WRITTEN REQUEST ▸
Rewrite the items below, putting "UI assistant" in place of every "GUI agent" and changing nothing else.

-- DATA PROVIDED start --

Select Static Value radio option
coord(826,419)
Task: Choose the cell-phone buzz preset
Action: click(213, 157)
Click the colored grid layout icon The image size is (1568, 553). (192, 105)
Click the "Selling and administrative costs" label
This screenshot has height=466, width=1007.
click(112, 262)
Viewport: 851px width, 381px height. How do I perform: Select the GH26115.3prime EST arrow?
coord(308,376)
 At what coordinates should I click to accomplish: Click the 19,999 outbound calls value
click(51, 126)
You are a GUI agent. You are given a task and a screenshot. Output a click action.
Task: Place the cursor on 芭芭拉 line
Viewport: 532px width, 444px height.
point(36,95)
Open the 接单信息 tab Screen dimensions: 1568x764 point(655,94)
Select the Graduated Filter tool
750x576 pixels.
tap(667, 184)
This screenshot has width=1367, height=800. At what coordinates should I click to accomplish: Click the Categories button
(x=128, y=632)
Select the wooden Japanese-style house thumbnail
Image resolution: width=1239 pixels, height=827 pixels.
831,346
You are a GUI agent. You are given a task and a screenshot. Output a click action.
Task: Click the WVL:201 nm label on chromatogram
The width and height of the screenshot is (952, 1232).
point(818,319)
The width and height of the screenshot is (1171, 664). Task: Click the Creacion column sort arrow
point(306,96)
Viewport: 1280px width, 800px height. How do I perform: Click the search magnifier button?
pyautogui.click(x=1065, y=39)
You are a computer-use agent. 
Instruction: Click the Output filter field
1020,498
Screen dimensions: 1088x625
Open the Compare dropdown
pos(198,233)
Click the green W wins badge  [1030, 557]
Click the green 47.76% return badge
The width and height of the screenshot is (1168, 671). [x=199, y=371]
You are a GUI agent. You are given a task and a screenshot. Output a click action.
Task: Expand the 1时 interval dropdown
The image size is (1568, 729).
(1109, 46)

-- DATA PROVIDED end --

EXERCISE RESULT ▸
Select Static Value radio option
coord(826,419)
Task: Choose the cell-phone buzz preset
Action: click(213, 157)
Click the colored grid layout icon The image size is (1568, 553). (192, 105)
Click the "Selling and administrative costs" label
This screenshot has height=466, width=1007.
click(112, 262)
Viewport: 851px width, 381px height. How do I perform: Select the GH26115.3prime EST arrow?
coord(308,376)
 At what coordinates should I click to accomplish: Click the 19,999 outbound calls value
click(51, 126)
You are a UI assistant. You are given a task and a screenshot. Output a click action.
Task: Place the cursor on 芭芭拉 line
Viewport: 532px width, 444px height.
point(36,95)
Open the 接单信息 tab Screen dimensions: 1568x764 point(655,94)
Select the Graduated Filter tool
750x576 pixels.
tap(667, 184)
This screenshot has width=1367, height=800. At what coordinates should I click to accomplish: Click the Categories button
(x=128, y=632)
Select the wooden Japanese-style house thumbnail
Image resolution: width=1239 pixels, height=827 pixels.
831,346
You are a UI assistant. You are given a task and a screenshot. Output a click action.
Task: Click the WVL:201 nm label on chromatogram
The width and height of the screenshot is (952, 1232).
point(818,319)
The width and height of the screenshot is (1171, 664). Task: Click the Creacion column sort arrow
point(306,96)
Viewport: 1280px width, 800px height. How do I perform: Click the search magnifier button?
pyautogui.click(x=1065, y=39)
You are a computer-use agent. 
Instruction: Click the Output filter field
1020,498
Screen dimensions: 1088x625
Open the Compare dropdown
pos(198,233)
Click the green W wins badge  [1030, 557]
Click the green 47.76% return badge
The width and height of the screenshot is (1168, 671). [x=199, y=371]
You are a UI assistant. You are given a task and a screenshot. Output a click action.
Task: Expand the 1时 interval dropdown
The image size is (1568, 729).
(1109, 46)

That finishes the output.